**DATA EXCERPTS**:
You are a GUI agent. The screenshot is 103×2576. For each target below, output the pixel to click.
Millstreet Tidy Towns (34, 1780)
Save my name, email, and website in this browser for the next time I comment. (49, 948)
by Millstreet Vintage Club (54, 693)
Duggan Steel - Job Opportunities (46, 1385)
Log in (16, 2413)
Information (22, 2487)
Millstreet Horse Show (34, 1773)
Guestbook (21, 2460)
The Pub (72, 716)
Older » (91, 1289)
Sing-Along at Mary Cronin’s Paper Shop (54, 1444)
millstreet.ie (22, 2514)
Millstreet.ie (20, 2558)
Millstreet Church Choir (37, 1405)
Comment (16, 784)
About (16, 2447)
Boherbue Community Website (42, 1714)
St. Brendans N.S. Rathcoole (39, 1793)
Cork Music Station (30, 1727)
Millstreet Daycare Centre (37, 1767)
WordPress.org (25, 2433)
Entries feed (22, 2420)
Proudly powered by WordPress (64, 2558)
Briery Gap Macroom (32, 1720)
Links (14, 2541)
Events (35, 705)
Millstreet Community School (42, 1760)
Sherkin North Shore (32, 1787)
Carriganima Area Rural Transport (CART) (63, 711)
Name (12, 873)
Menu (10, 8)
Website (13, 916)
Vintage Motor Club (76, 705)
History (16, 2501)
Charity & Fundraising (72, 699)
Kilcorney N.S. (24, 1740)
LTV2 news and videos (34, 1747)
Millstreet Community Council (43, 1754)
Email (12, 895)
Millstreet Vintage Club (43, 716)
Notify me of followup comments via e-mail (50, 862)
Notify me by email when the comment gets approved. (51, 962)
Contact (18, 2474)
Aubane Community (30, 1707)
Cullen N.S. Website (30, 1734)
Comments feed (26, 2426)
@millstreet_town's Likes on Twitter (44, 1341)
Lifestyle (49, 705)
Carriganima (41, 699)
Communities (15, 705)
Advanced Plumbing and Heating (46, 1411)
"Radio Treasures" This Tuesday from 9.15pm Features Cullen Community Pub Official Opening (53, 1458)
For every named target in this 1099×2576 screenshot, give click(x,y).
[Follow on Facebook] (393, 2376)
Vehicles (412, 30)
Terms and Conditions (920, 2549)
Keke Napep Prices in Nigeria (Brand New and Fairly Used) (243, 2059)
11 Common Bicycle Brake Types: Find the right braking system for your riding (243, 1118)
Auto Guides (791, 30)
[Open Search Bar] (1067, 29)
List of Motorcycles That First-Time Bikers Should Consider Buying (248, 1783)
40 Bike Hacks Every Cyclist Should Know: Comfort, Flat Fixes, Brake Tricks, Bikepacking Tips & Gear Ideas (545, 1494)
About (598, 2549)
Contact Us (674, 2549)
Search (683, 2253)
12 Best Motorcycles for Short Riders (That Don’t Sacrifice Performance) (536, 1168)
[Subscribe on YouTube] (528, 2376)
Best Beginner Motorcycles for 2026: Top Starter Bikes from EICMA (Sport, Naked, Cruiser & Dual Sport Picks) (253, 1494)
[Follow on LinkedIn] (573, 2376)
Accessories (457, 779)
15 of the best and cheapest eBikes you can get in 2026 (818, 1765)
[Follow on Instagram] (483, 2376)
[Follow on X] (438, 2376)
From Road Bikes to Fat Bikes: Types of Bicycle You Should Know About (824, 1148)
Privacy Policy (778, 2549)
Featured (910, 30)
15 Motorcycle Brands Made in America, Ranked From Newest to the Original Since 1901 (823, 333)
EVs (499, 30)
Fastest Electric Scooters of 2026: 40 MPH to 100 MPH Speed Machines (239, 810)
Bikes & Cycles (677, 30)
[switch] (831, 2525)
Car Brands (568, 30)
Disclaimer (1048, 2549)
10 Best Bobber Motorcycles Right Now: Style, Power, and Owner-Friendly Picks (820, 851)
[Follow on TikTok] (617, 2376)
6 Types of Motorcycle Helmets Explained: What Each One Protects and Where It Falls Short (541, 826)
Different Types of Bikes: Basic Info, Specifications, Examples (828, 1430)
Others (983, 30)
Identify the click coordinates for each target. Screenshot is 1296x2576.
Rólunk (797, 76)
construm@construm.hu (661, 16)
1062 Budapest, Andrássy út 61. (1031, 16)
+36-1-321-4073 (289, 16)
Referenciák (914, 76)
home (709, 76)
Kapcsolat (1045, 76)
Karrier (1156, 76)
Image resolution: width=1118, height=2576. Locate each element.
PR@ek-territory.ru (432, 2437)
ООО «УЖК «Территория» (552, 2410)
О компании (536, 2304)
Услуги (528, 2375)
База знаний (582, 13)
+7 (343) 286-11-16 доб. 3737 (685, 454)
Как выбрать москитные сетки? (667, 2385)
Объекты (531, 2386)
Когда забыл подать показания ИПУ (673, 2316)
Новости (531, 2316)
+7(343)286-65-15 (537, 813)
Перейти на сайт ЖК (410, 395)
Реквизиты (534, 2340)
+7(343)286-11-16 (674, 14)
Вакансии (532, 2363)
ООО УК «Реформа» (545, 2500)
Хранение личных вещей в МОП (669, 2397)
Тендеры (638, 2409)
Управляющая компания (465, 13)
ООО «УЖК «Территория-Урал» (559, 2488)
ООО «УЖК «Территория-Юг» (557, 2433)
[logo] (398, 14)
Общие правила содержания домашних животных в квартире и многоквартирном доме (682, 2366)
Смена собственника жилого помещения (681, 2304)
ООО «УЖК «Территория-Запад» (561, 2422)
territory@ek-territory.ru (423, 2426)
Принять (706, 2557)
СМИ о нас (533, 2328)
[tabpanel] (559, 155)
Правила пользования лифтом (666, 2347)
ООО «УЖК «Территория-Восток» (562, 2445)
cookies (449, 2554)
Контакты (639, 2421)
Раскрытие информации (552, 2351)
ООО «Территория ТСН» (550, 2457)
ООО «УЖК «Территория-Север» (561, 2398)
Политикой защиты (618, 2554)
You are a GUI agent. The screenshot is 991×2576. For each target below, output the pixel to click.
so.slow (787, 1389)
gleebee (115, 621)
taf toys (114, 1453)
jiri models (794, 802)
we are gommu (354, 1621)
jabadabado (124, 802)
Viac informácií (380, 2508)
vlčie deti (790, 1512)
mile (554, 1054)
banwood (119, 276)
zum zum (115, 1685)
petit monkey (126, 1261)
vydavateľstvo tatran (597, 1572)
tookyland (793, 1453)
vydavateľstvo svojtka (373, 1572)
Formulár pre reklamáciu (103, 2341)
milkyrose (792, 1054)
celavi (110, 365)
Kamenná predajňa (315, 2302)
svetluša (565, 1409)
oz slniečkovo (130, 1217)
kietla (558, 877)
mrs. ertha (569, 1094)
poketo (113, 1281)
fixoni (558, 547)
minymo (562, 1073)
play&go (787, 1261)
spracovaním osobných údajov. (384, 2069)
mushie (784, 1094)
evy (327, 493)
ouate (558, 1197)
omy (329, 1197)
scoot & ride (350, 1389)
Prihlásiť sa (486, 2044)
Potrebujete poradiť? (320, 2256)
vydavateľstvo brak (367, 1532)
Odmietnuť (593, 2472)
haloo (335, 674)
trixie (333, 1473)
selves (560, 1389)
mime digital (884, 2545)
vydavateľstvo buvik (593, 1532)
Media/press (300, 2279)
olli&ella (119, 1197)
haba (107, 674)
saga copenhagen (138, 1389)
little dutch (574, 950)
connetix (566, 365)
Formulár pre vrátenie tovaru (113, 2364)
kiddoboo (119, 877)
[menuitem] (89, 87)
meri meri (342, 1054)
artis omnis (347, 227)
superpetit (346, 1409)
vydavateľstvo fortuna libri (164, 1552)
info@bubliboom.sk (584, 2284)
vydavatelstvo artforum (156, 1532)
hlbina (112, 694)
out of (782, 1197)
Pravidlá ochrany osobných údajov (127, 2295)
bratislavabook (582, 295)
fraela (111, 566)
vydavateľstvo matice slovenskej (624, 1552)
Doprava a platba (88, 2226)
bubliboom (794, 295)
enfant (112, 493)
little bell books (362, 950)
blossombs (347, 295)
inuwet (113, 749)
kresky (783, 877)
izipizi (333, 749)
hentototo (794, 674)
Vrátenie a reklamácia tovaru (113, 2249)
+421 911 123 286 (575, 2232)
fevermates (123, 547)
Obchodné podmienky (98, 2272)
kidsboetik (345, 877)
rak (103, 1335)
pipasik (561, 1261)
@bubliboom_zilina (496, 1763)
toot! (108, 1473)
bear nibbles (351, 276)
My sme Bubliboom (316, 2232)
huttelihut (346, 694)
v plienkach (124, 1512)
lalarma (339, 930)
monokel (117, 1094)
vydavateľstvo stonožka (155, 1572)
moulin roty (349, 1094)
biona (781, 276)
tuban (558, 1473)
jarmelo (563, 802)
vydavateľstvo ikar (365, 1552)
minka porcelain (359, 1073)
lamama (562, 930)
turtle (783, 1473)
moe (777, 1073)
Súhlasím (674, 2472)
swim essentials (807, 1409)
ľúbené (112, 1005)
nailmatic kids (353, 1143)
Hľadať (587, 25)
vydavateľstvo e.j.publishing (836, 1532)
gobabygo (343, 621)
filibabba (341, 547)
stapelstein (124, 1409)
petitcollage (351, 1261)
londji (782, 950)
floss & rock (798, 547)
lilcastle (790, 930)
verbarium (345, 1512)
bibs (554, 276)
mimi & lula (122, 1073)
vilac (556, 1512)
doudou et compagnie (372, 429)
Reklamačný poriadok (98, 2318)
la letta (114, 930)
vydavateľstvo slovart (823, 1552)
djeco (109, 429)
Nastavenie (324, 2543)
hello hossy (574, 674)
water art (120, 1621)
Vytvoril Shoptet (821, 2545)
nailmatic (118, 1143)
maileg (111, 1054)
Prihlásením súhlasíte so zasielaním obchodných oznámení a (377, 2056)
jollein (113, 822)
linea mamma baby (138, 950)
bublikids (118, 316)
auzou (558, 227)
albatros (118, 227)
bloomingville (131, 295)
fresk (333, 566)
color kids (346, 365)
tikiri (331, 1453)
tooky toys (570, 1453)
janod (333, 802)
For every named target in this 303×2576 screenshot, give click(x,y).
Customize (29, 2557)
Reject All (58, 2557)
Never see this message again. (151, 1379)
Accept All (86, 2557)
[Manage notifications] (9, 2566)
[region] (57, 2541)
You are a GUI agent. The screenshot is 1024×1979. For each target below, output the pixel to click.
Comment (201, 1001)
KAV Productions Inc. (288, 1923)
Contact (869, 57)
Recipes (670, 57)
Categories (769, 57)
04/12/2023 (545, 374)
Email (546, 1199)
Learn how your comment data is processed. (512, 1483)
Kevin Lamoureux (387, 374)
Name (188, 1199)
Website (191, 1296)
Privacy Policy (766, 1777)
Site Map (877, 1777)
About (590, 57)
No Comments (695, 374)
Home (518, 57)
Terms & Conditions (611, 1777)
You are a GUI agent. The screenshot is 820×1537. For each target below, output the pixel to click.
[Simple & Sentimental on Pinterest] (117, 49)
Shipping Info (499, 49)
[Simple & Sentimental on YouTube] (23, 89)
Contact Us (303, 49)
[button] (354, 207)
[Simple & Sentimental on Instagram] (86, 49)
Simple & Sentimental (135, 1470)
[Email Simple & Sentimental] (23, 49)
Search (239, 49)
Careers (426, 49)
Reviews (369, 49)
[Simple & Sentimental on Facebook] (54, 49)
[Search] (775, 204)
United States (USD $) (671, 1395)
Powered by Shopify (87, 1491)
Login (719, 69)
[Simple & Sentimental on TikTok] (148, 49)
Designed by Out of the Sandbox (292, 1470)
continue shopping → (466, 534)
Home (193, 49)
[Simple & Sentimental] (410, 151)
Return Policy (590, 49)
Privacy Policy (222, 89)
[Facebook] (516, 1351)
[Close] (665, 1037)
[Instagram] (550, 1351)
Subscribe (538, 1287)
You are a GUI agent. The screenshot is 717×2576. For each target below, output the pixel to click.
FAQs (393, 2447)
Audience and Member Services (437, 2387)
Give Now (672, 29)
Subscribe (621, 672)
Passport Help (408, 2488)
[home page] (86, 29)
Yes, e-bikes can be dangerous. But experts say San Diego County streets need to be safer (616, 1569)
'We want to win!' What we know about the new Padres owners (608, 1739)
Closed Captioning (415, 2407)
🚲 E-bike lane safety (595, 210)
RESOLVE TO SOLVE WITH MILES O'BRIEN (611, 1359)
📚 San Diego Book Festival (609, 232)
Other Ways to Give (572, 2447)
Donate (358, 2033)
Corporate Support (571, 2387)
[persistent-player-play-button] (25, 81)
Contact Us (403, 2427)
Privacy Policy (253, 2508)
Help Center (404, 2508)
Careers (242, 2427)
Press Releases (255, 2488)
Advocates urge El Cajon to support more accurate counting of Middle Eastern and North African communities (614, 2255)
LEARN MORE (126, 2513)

**DESCRIPTION OF THE TASK**:
Your task for the entries above: copy exactly the span starting with the line with "mimi & lula (122, 1073)" and going on through the line with "[region] (57, 2541)", both lines included, and nothing else.

**COMPLETED TASK**:
mimi & lula (122, 1073)
vilac (556, 1512)
doudou et compagnie (372, 429)
Reklamačný poriadok (98, 2318)
la letta (114, 930)
vydavateľstvo slovart (823, 1552)
djeco (109, 429)
Nastavenie (324, 2543)
hello hossy (574, 674)
water art (120, 1621)
Vytvoril Shoptet (821, 2545)
nailmatic (118, 1143)
maileg (111, 1054)
Prihlásením súhlasíte so zasielaním obchodných oznámení a (377, 2056)
jollein (113, 822)
linea mamma baby (138, 950)
bublikids (118, 316)
auzou (558, 227)
albatros (118, 227)
bloomingville (131, 295)
fresk (333, 566)
color kids (346, 365)
tikiri (331, 1453)
tooky toys (570, 1453)
janod (333, 802)
For every named target in this 303×2576 screenshot, give click(x,y).
Customize (29, 2557)
Reject All (58, 2557)
Never see this message again. (151, 1379)
Accept All (86, 2557)
[Manage notifications] (9, 2566)
[region] (57, 2541)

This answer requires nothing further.